On the east coast of the United States, the winter of 1784 was five degrees Celsius colder than usual. In the harbour of Charleston, Virginia, you could skate on the ice. Ice floes moved down the Mississippi and there were ice floes in the Gulf of Mexico. At its worst, the volcanic ash, or igneous rock in the upper atmosphere, covered a quarter of the entire earth, or the entire northern hemisphere down to the 30° latitude. Its impact on the environment and weather conditions was great and devastating for the next two years. Since the grey fog became persistent in Europe and elsewhere, it is estimated that up to a thousand kilograms of sulfuric acid (H2SO4) fell on every square kilometre of land in the first five months of the Skaftár fires.
This scenario affected crops in Europe for many years. The ensuing famine caused great social unrest and riots.

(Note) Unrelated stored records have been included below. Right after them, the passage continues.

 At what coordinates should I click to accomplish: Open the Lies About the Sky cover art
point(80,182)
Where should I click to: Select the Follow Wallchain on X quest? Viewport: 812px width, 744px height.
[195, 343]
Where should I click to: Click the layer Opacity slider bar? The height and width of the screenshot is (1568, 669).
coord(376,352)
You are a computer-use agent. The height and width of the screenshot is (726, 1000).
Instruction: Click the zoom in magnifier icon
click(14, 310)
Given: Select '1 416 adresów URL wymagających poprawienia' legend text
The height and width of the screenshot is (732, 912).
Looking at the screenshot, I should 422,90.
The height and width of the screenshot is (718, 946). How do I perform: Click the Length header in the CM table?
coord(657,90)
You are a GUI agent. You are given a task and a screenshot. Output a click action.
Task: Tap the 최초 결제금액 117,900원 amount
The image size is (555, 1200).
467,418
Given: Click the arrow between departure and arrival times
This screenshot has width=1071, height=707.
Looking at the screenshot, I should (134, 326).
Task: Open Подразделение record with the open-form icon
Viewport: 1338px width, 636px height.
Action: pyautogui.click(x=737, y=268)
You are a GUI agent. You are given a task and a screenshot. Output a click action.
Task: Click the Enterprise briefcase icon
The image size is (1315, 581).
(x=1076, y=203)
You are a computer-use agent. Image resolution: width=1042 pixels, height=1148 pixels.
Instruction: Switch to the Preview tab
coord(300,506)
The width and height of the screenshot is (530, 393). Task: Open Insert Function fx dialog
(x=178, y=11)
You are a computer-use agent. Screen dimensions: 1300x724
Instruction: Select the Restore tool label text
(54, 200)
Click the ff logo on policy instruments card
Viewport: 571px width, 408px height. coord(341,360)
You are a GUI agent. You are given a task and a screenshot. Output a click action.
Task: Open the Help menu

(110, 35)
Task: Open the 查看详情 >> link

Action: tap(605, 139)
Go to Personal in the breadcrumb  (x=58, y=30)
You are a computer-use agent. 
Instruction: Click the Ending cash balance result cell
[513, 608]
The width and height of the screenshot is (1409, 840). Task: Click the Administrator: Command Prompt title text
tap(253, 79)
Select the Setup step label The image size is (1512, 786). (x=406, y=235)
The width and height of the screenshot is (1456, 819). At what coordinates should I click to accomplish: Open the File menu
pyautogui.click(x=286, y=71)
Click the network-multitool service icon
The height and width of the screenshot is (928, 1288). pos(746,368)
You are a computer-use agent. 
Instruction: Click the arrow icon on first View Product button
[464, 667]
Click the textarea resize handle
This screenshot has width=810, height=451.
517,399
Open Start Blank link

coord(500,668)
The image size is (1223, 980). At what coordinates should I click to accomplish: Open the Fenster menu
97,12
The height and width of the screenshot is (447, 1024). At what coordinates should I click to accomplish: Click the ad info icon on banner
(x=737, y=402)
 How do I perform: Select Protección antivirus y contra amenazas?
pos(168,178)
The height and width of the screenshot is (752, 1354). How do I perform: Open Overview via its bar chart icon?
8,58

About one million French people starved to death during this time. It is also widely accepted that the French Revolution had its roots in the aftermath of the Skaftár fires. It is not considered unlikely that an eruption of this magnitude in Iceland today would have an equally huge impact around the world and possibly halting all flights in the northern hemisphere for a whole year or more!
Many generations have passed since the Skaftáreldar eruption and time heals all wounds. Conditions at Laki were, at that time, as hostile to all life as can be imagined. Poisonous ash and fumes floated over the land, but now, more than two centuries later, soft beds of moss cover the rough lava, and crater walls and cooled lava flows shelter life. The craters at Laki and the surrounding lava are one of nature’s artistic gardens. There are mosscovered craters of all shapes and sizes, some of them having either clear or bluegreen ponds. In some places, beautiful short vegetation thrives in the shelter of the crater walls.